Neil Young and Crazy Horse, ‘Barn': Album Review
If anyone could make the most of his lockdown, it's Neil Young. He's spent the past five-plus decades using downtime from various bands and other projects to record the new songs that seem to flow out of him with surprising regularity and oftentimes get shelved for years. He's released more than 40 studio albums since his 1969 self-titled solo debut, along with countless archival and live sets. During the COVID era, alone he's released six such records.
Barn, his 41st album and his seventh project since lockdown began in March 2020, was recorded during summer 2021 with longtime backing band Crazy Horse (drummer Ralph Molina, bassist Billy Talbot and multi-instrumentalist Nils Lofgren) in "a restored off-grid 19th-century barn high up in the Rockies." And it pretty much sounds like what you'd expect from a bunch of 70-something guys making music high in the mountains on a post-quarantine surge.
That's to say it's occasionally sloppy, often reflective and bursting with volume when the moment calls for it. In other words it's Young and Crazy Horse covering the same solid ground they've been traversing since 1969's Everybody Knows This Is Nowhere and last heard on 2019's Colorado. Barn is a loose, spontaneous record that sounds as much part of its time as it does totally removed from it. (A companion Blu-ray film documents the making of the album.)
Acoustic opener "Song of the Seasons" recalls Comes a Time's gentle sway as Young's harmonica and Lofgren's accordion underpin a song about the passage of time as well as some current events. "I see the palace where the queen still reigns behind her walls and lonesome gates," Young sings. "The king is gone now, and she remains / I feel her banners rippling in the rain." Everyone plugs in for the next track, "Heading West," a guitar-guided romp that has Crazy Horse hallmarks stamped all over it, from booming distortion to off-key backing vocals.
Barn swings between these two poles in typically wired fashion: "Change Ain't Never Gonna" is garage-rock workout; "They Might Be Lost" is mournful rumination on missed companions that has bigger implications. "Today's People" gives in to ragged rage; "Tumblin' Through the Years" accentuates its heart with tinkling piano.
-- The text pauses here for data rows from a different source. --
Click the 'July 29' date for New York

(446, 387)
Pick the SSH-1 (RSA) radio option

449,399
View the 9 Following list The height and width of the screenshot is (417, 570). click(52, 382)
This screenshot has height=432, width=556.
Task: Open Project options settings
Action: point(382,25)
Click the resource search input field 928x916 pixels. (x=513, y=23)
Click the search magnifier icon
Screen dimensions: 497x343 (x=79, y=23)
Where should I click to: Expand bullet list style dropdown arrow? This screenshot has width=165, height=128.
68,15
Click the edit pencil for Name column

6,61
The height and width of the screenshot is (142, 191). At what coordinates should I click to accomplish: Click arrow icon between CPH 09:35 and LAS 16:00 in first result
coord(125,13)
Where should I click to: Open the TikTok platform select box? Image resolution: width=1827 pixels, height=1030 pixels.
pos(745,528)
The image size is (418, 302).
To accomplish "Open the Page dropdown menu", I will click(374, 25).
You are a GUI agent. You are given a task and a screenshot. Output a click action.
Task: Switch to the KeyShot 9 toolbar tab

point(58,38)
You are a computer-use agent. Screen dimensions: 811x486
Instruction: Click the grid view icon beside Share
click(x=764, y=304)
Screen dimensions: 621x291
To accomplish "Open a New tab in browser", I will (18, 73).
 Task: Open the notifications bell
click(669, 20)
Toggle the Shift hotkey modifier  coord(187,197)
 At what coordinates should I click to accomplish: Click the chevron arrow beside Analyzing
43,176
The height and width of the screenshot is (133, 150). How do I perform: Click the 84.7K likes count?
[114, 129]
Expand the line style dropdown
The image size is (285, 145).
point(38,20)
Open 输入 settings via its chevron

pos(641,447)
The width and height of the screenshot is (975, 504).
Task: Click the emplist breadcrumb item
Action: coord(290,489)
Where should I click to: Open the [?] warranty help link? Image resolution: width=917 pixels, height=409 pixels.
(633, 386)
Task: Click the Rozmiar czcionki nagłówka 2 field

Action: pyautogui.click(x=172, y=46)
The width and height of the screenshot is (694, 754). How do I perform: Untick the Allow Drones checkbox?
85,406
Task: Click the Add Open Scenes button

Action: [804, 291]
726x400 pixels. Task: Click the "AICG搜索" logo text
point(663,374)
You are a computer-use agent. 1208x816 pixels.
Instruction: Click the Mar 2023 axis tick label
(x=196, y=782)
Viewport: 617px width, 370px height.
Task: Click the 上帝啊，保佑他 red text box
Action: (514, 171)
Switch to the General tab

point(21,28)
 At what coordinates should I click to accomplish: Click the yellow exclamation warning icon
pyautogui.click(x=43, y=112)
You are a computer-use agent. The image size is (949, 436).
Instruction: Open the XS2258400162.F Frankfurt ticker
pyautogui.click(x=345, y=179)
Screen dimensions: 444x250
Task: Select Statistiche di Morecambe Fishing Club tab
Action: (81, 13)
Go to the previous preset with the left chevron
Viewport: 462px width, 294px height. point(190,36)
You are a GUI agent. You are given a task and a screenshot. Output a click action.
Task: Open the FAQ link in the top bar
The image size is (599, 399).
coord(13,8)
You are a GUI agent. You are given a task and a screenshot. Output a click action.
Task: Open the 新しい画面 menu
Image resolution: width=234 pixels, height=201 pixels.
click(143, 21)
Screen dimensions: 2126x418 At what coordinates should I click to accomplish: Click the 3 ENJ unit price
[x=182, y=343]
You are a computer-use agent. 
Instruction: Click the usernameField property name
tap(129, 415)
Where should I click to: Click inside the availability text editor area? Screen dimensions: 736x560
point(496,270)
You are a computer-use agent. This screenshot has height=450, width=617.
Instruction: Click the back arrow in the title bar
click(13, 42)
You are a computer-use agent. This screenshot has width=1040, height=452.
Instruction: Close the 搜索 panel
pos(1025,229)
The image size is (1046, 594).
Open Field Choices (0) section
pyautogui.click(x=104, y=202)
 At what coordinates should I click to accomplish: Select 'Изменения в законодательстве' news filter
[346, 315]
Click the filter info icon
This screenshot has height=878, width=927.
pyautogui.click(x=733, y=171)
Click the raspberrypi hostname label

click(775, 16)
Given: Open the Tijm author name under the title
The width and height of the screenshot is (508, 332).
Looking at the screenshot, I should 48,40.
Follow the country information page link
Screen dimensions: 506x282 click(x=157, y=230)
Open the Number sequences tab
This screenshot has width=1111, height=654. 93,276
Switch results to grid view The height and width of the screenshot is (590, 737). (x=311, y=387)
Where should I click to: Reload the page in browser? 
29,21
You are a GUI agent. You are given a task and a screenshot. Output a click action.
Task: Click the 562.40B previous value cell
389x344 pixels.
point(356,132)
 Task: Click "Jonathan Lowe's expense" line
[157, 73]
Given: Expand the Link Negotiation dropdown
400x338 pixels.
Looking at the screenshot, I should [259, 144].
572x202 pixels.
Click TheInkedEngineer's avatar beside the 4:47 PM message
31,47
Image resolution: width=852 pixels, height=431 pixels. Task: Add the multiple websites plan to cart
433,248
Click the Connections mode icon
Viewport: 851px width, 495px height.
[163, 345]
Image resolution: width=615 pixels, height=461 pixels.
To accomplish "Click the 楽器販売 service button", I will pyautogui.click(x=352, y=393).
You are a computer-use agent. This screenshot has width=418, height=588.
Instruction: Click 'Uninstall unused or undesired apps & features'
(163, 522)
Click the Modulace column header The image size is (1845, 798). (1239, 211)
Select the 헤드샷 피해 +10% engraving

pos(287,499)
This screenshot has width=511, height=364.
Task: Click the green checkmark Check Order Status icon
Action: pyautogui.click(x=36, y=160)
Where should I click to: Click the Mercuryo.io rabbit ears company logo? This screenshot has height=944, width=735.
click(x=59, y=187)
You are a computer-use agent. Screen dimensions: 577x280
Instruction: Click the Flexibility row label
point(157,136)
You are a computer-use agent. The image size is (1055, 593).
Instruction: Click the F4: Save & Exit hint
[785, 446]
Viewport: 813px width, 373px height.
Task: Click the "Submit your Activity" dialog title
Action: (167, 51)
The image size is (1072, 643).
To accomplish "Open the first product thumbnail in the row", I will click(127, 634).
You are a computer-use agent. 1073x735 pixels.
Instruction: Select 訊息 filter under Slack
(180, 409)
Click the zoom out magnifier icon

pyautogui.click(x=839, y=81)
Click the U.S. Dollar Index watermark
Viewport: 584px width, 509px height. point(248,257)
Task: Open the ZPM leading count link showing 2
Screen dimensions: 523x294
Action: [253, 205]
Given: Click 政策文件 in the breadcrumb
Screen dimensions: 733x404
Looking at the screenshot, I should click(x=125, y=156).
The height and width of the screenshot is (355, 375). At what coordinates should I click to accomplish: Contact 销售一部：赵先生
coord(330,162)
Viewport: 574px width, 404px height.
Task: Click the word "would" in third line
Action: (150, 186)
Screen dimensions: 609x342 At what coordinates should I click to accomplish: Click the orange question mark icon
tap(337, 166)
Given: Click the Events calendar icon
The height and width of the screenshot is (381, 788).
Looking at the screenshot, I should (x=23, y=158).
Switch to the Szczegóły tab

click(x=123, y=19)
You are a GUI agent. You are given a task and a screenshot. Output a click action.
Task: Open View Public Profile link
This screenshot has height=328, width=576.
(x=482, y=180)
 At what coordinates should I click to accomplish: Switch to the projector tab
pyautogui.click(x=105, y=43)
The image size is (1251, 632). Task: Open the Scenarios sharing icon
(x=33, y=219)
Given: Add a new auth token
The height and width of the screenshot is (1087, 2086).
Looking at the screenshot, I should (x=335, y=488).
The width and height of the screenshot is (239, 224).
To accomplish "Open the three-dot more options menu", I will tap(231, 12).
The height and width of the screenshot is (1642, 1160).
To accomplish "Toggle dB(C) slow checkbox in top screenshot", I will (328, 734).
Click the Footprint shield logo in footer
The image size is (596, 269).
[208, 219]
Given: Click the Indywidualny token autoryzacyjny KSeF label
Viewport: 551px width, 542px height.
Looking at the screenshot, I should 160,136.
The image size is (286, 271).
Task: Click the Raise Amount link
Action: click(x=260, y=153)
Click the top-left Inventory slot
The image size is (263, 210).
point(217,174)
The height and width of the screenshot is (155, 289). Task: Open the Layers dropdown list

The album's weakest songs – "Canerican" and sappy closer "Don't Forget Love" – happen to be two of the most personal ones. But like most Young-Crazy Horse LPs, Barn centers itself on a lengthy number, in this case the eight-and-a-half-minute "Welcome Back," a slow burner about "stars in the sky" and losing direction before finding peace. That's more or less been the essence of their collaborations for more than half a century now, and their return to familiar ground here feels like home.